When we're trying to do AI alignment, we're often studying systems which don't yet exist. This is a pretty weird epistemic activity, and seems really hard to get right. This post offers one frame for thinking about what we're actually doing when we're thinking about AI alignment: using parts of the space of maps to reason about parts of the space of intelligent systems.
In this post, we:
Introduce a simple model of the epistemic situation, and
Share some desiderata for maps useful for alignment.
We hope that the content is mostly the second kind of obvious: obvious once you see things in this way, which you maybe already do. In our experience, this comes with a risk: reading too fast, you may miss most of the nuance and useful insight the deceptively simple model brings, or come away with a version of the model which is rounded off to something less useful (i.e. "yeah, there is this map and territory distinction").

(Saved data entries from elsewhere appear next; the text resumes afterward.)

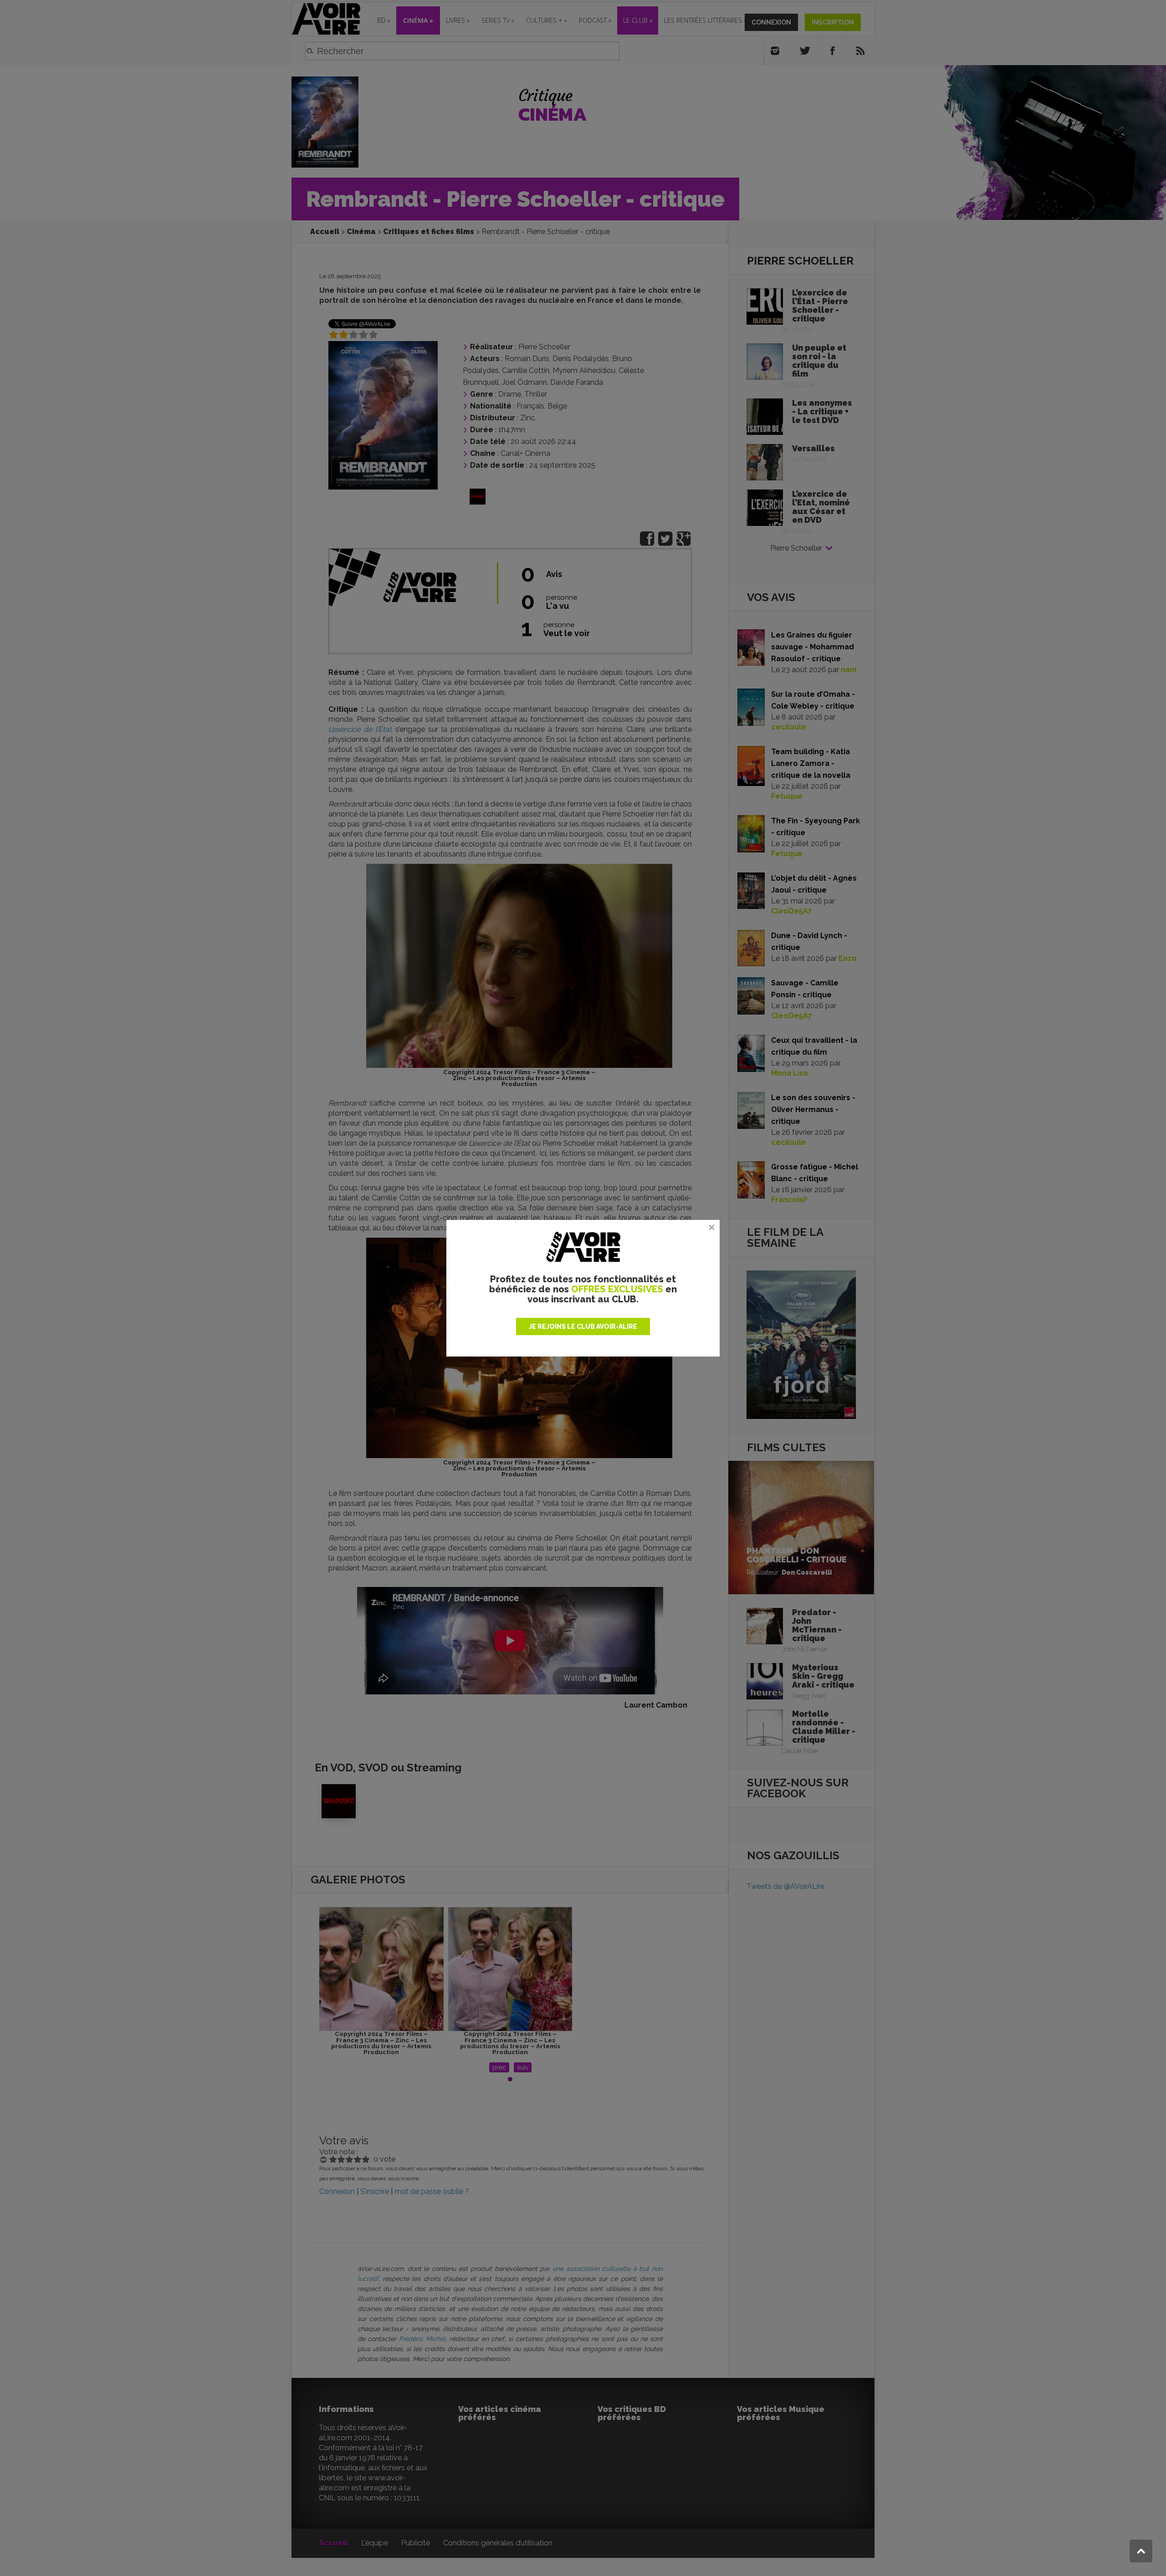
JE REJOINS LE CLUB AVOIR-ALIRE (583, 1326)
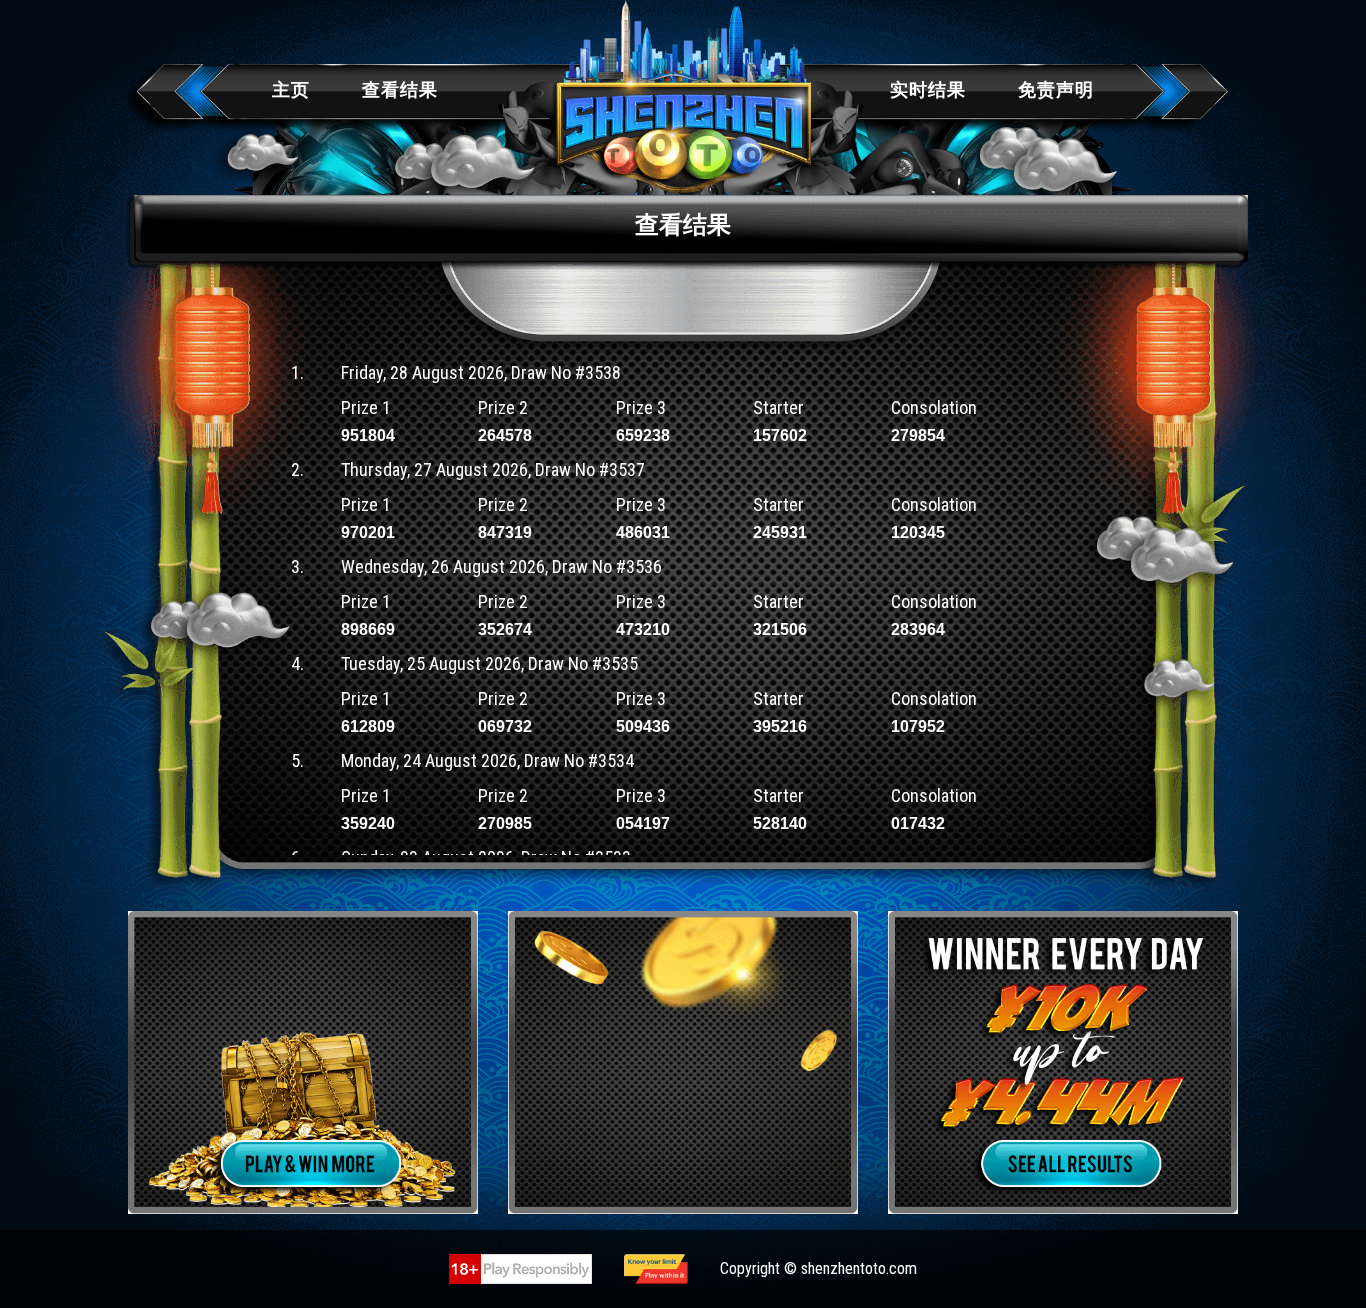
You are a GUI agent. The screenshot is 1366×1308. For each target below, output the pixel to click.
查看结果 (400, 89)
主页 (291, 89)
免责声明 (1056, 89)
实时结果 (928, 89)
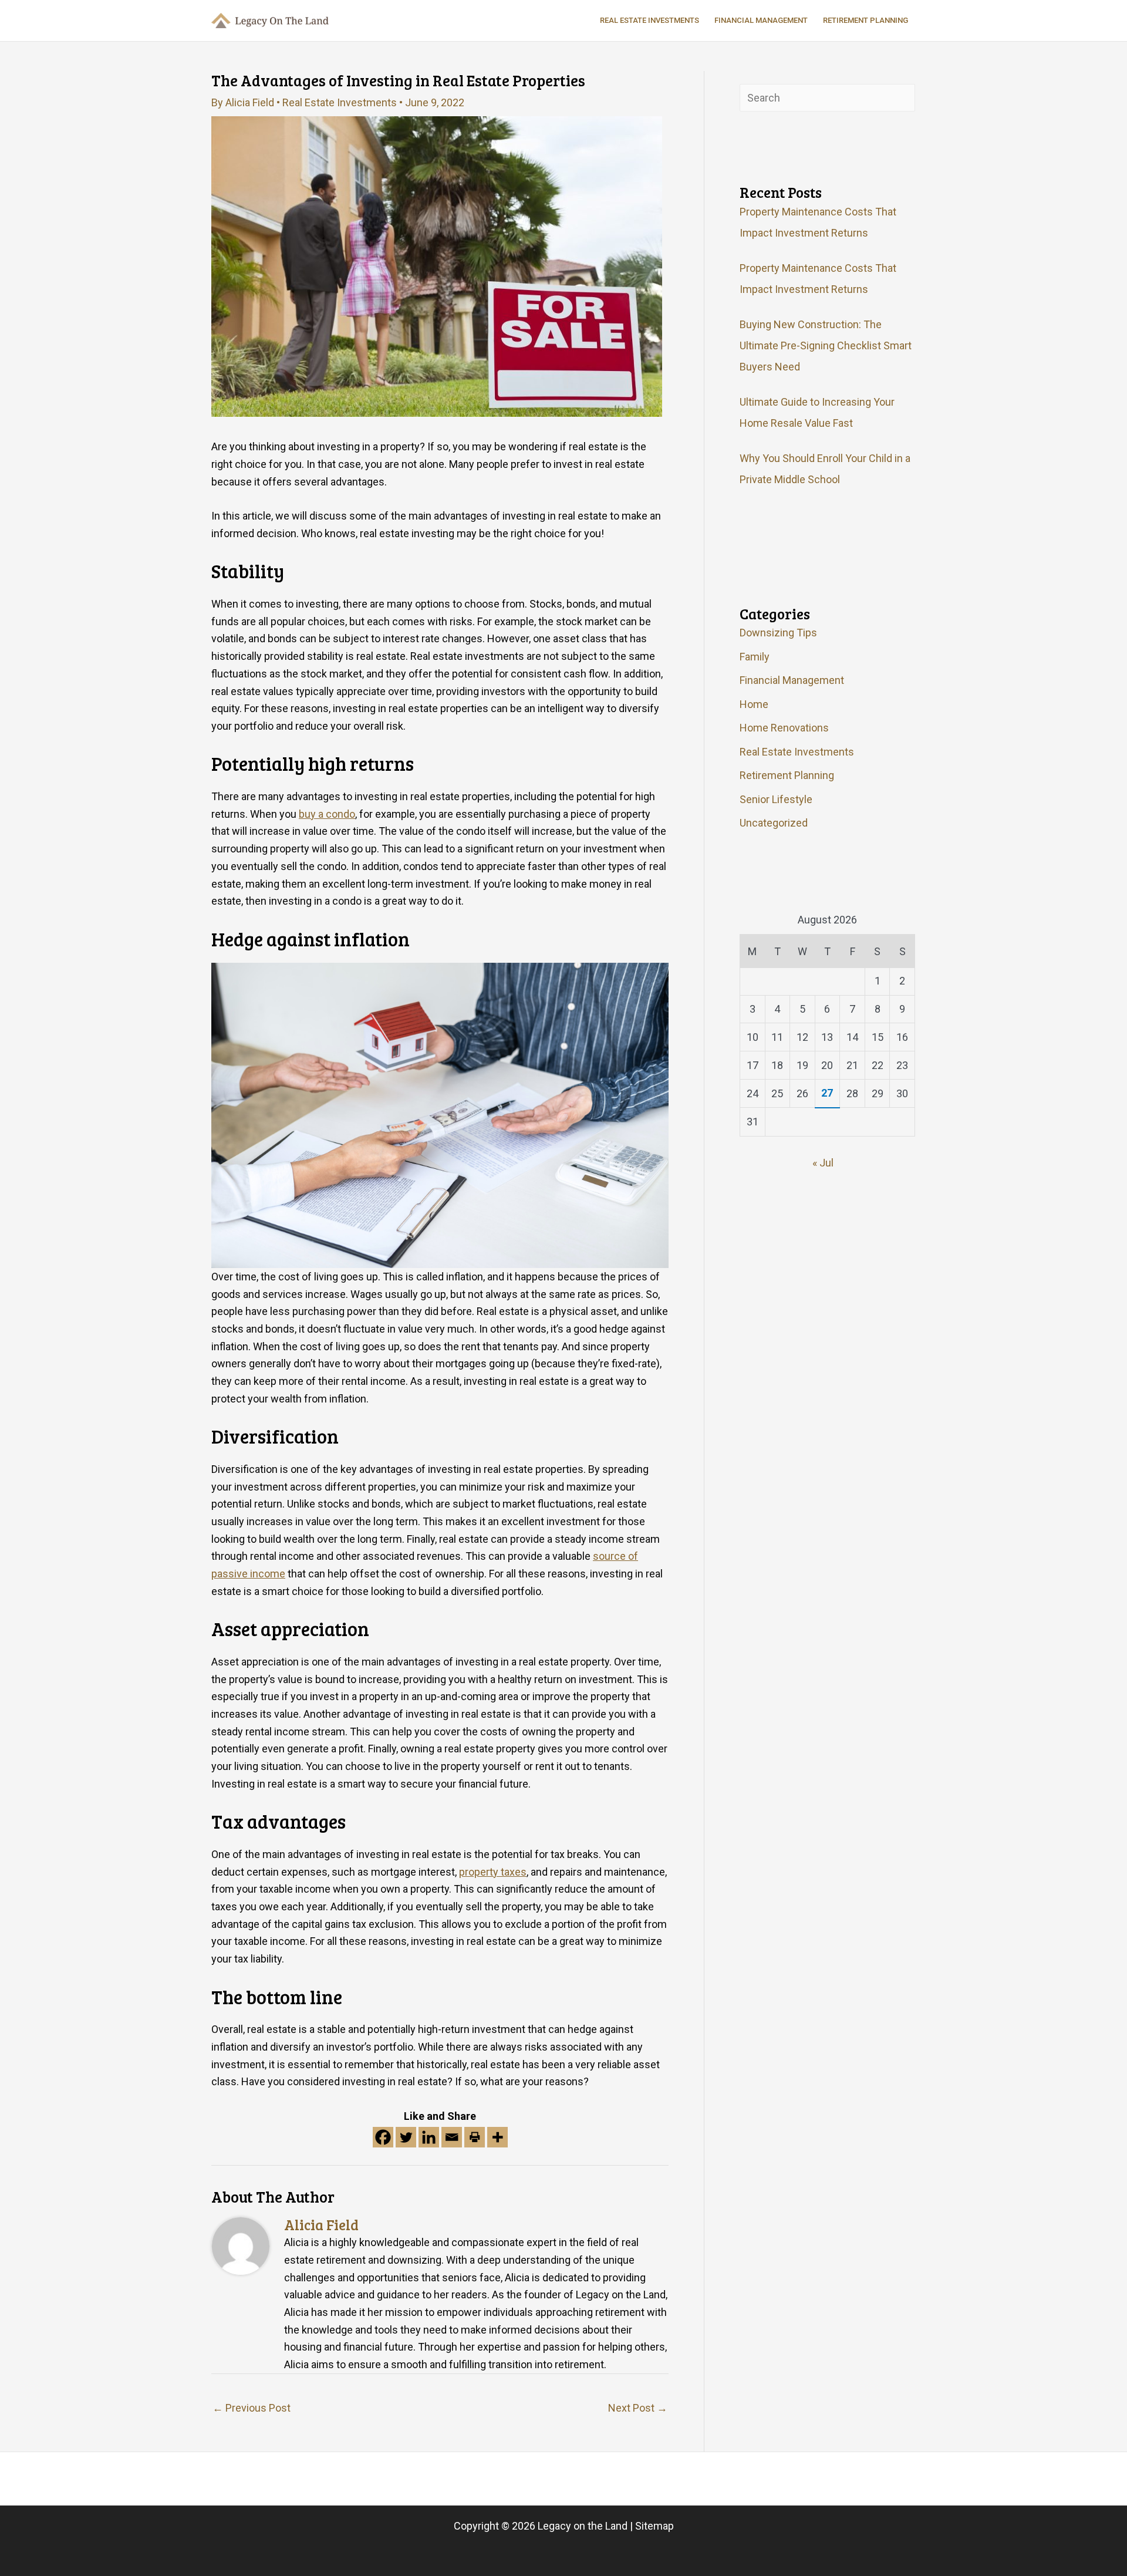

As a meta recommendation, we suggest reading this post slowly, and ideally immediately trying to apply the model to some confusion or disagreement about AI alignment.
The space of systems and the space of maps
Imagine the space of possible intelligent systems:
Two things seem especially important about this space:
It’s very large; much larger than the space of current systems.[1]
We don’t get direct epistemic access to it.
This is obviously true of systems which don’t currently exist.
In a weaker sense, it also seems true of systems which do exist. Even when we get to directly interact with a system:[2]
Our thinking about these parts of the space is still filtered through our past experiences, priors, predictive models, cultural biases, theories…
We often don’t understand the emergent complexity of the systems in question.
If we don’t get direct epistemic access to the space of systems, what are we doing when we reason about it?
Let’s imagine a second space, this time a space of “maps”:
The space of maps is an abstract representation of all the possible “maps” that can be constructed about the space of intelligent systems. The maps are ways of thinking about (parts of) the space of systems. For example:
Replicable descriptions of how a machine learning model works and was trained are a way of thinking about that model (a point in the space of intelligent systems).
An ethnographic study of a particular human community is a way of thinking about that community (another point in the space of systems).
The theory of evolution is a way of thinking about evolved creatures, including intelligent ones.
Expected utility theory is a way of thinking about some part of the space which may or may not include future AI systems.
Historical analysis of trends in technological development is a way of thinking about whichever parts of the space of intelligent systems are governed by similar dynamics to those governing past technological developments.
When we’re reasoning about intelligent systems, we’re using some part of the space of maps to think about some part of the space of intelligent systems:[3]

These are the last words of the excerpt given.